*Task details*.
Locate each line in the records that contains the word "with" and copy those lines out in full.

----

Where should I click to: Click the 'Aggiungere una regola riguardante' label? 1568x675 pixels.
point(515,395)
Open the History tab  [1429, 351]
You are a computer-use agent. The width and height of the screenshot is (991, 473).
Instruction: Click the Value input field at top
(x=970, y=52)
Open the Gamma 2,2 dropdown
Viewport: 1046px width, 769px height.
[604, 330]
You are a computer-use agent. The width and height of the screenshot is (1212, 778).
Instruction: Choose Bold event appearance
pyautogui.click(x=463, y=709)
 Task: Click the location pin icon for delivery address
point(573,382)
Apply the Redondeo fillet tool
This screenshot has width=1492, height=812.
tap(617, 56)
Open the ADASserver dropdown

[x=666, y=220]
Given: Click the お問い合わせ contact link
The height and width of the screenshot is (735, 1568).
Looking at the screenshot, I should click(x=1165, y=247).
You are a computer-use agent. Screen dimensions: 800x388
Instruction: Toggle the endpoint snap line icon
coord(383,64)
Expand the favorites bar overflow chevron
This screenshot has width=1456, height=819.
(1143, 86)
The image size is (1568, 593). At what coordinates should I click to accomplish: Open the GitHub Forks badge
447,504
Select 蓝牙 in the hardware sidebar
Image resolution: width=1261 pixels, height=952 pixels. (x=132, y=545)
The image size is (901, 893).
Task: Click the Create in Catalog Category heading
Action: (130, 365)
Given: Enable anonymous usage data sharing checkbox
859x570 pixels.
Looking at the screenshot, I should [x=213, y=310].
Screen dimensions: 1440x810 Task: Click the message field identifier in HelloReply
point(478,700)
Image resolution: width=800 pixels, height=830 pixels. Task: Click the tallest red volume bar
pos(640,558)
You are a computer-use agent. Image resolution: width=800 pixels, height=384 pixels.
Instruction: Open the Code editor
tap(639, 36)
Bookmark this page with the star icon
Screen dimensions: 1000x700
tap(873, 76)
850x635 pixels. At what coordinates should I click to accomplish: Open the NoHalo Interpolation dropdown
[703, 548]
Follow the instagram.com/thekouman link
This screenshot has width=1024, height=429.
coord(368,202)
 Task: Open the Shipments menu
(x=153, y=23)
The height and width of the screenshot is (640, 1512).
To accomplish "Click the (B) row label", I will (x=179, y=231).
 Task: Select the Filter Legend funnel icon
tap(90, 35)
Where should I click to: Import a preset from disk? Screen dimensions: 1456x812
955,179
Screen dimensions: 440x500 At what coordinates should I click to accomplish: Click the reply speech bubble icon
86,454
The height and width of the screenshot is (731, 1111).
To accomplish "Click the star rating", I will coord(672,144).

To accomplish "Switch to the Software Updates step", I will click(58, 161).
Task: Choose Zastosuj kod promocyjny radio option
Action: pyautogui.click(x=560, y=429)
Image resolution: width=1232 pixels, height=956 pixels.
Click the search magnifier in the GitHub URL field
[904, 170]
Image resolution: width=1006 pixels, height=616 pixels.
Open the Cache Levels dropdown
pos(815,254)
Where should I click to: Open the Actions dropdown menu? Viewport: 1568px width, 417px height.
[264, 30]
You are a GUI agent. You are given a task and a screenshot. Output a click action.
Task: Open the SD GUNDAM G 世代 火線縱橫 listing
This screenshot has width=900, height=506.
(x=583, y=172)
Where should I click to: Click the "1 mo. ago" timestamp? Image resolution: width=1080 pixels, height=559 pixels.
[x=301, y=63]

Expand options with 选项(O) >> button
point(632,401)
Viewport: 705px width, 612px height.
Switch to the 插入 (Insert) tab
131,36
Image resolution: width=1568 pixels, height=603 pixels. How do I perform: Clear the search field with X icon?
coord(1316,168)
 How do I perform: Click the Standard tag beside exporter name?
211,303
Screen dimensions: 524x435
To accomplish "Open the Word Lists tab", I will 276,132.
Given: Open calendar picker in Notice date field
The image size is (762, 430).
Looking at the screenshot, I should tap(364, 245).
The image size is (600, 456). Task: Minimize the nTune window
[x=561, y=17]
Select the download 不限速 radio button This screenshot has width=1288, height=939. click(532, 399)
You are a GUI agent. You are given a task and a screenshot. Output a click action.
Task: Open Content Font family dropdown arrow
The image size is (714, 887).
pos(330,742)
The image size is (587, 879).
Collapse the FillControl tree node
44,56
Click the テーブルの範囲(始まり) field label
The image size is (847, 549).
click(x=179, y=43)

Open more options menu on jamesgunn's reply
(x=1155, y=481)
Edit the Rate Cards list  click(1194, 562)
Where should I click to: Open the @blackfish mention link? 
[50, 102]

----

*Solved problem*.
Bookmark this page with the star icon
Expand options with 选项(O) >> button
Image resolution: width=1568 pixels, height=603 pixels. How do I perform: Clear the search field with X icon?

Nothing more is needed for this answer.